FDA swats away Supernus' Parkinson's disease infusion pump for 3rd time

The third time is decidedly not the charm for Supernus and its Parkinson’s disease infusion pump.

After two prior attempts to win FDA approval for its apomorphine infusion device for the continuous treatment of motor fluctuations (or “off” episodes) in Parkinson’s patients, the agency has once again rejected the therapy.

This time, the complete response letter (CRL) was specifically tied to product quality and the drug’s master file, according to a company regulatory update. The prospect is coded as SPN-830 in Supernus' pipeline.

Supernus recently submitted product quality data that the FDA has “not yet reviewed,” it said.

As for the master file for the infusion device, the company “plans to discuss” the requested information and the steps to resubmit it with the device manufacturer.

A drug master file is an FDA submission that provides confidental information about “facilities, processes or articles” used in drug manufacturing, processing, packaging and storing, according to the agency’s master file guidelines.
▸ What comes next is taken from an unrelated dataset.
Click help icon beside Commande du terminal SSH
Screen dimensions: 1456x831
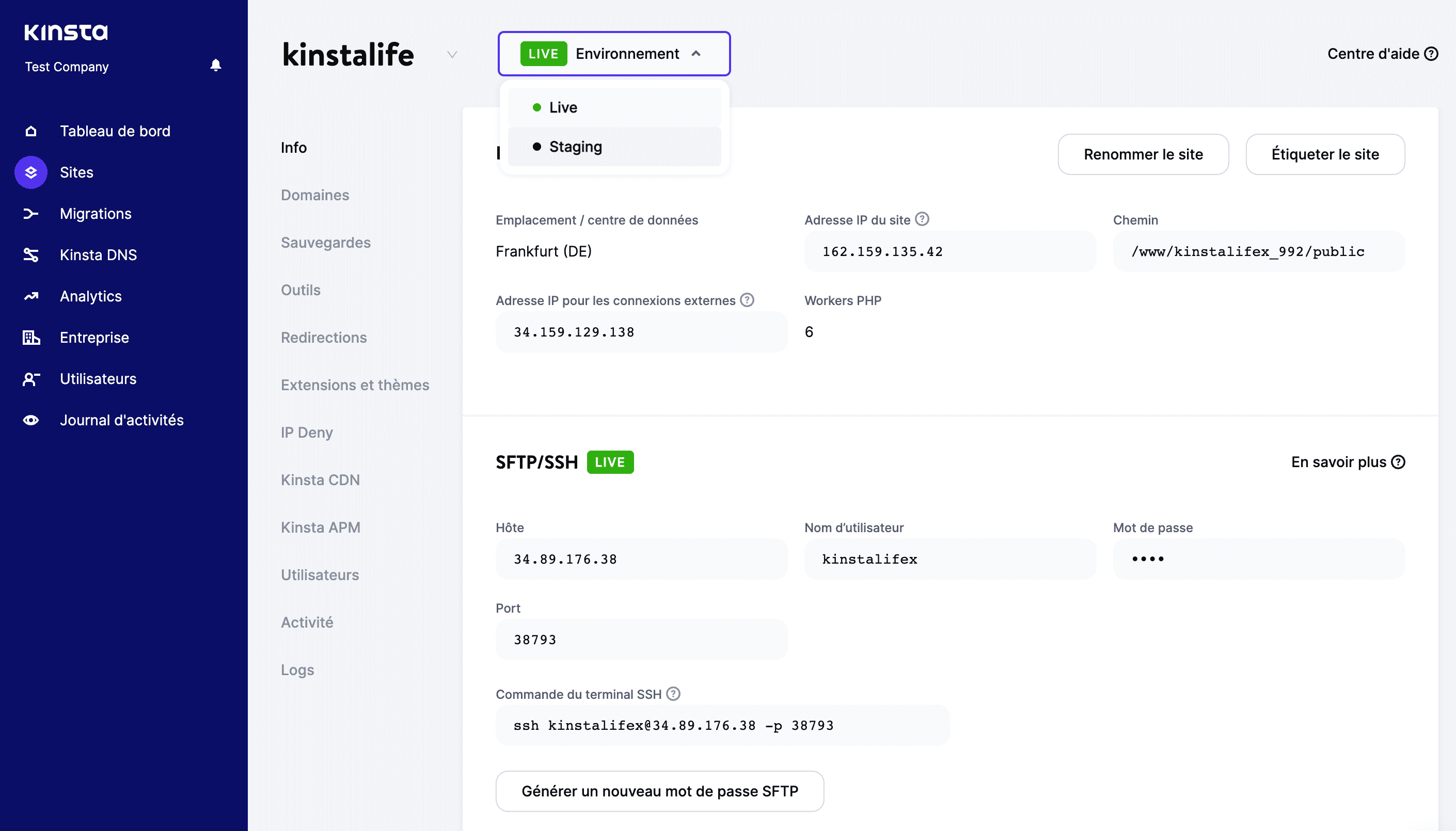pos(673,694)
The filing is proprietary to the device manufacturer, Supernus explained.

The FDA has already finished a “successful preapproval inspection” of the device manufacturer’s facility in February.
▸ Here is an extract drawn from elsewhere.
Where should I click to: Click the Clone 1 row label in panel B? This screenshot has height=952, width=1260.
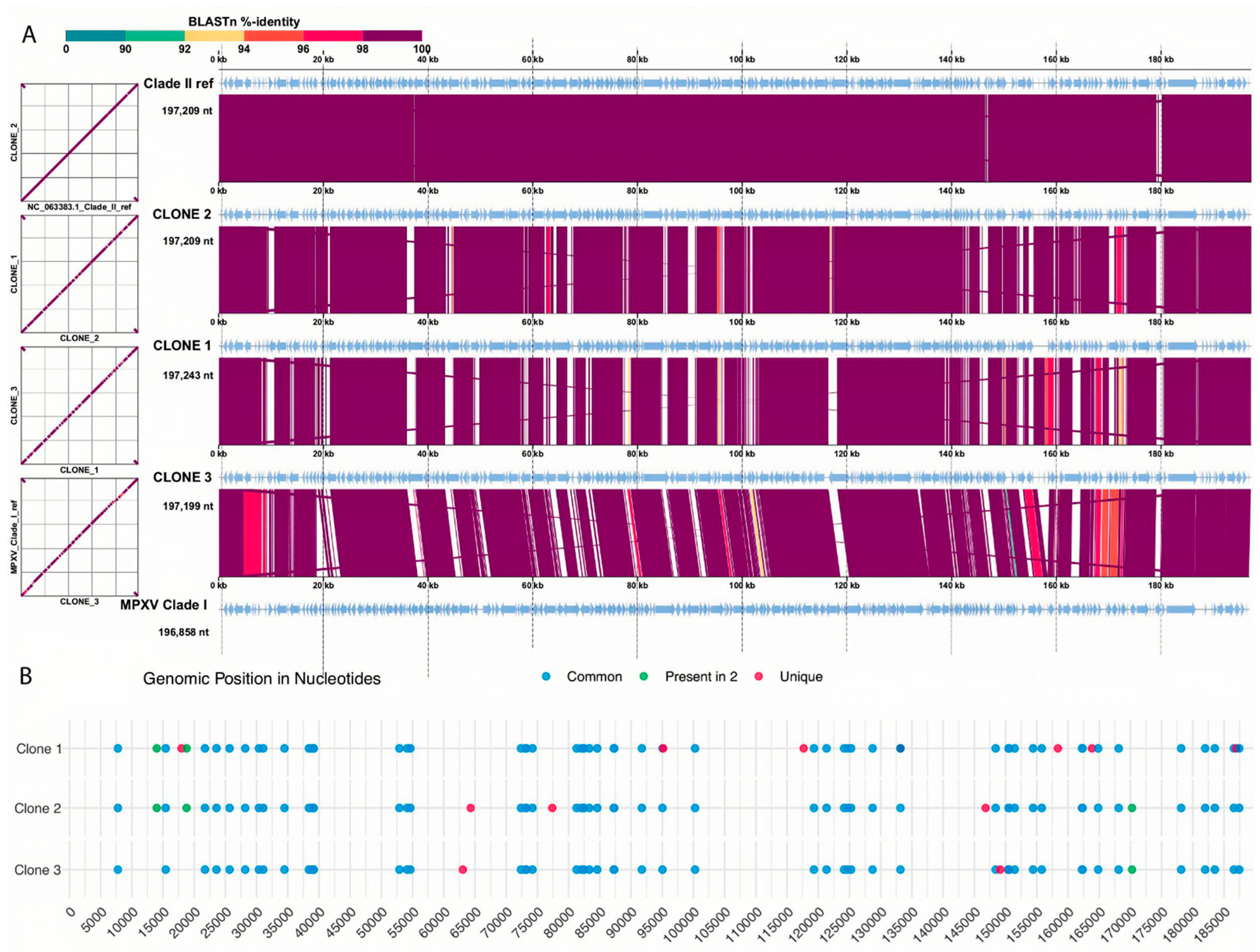[39, 749]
Supernus is not deterred and remains “committed to bringing SPN-830 to the market,” CEO Jack Khattar said in a statement. “We will work with the FDA to address the CRL and to successfully resubmit our SPN-830 NDA.”

The infusion pump is designed to be a more convenient and less invasive way to deliver the company’s apomorphine (Apokyn), which is currently administered via subcutaneous injection.

Supernus’ string of regulatory stumbles started in 2020 when it quickly filed for approval after acquiring the device and Apokyn from US WorldMeds. That first attempt was shut down with an FDA refuse-to-file notice, as the agency said the filing lacked necessary information required to preform a thorough and complete review.

The second rejection came in 2022 in the form of a complete response letter. The agency's correspondence requested additional information on several portions of the application, including labeling, manufacturing and quality, risk analysis and “device performance,” Supernus disclosed at the time.

Further, while the agency didn’t require further efficacy or safety studies, it did need to complete inspections that it couldn’t carry out on time due to COVID-19 travel inspections.

Supernus submitted its most recent approval bid in October, a year after it received the complete response letter. At the time, Supernus believed it had “addressed the FDA’s questions,” the company said in a press release at the time.

The company isn’t the only one to face FDA troubles with a Parkinson’s disease pump. AbbVie last year hit a wall with a rejection for its ABBV-951.

That candidate combined foscarbidopa and foslevodopa, the prodrugs (which become active once inside the body) for the standard-of-care Parkinson’s meds carbidopa and levodopa. The medicine itself wasn’t the concern, but rather the pump device.

European regulators didn’t share the FDA’s hesitancies and authorized AbbVie’s device back in 2022.

Last year, Supernus’ Apokyn contributed $75.1 million to the company’s total 2023 sales haul of $573.9 million.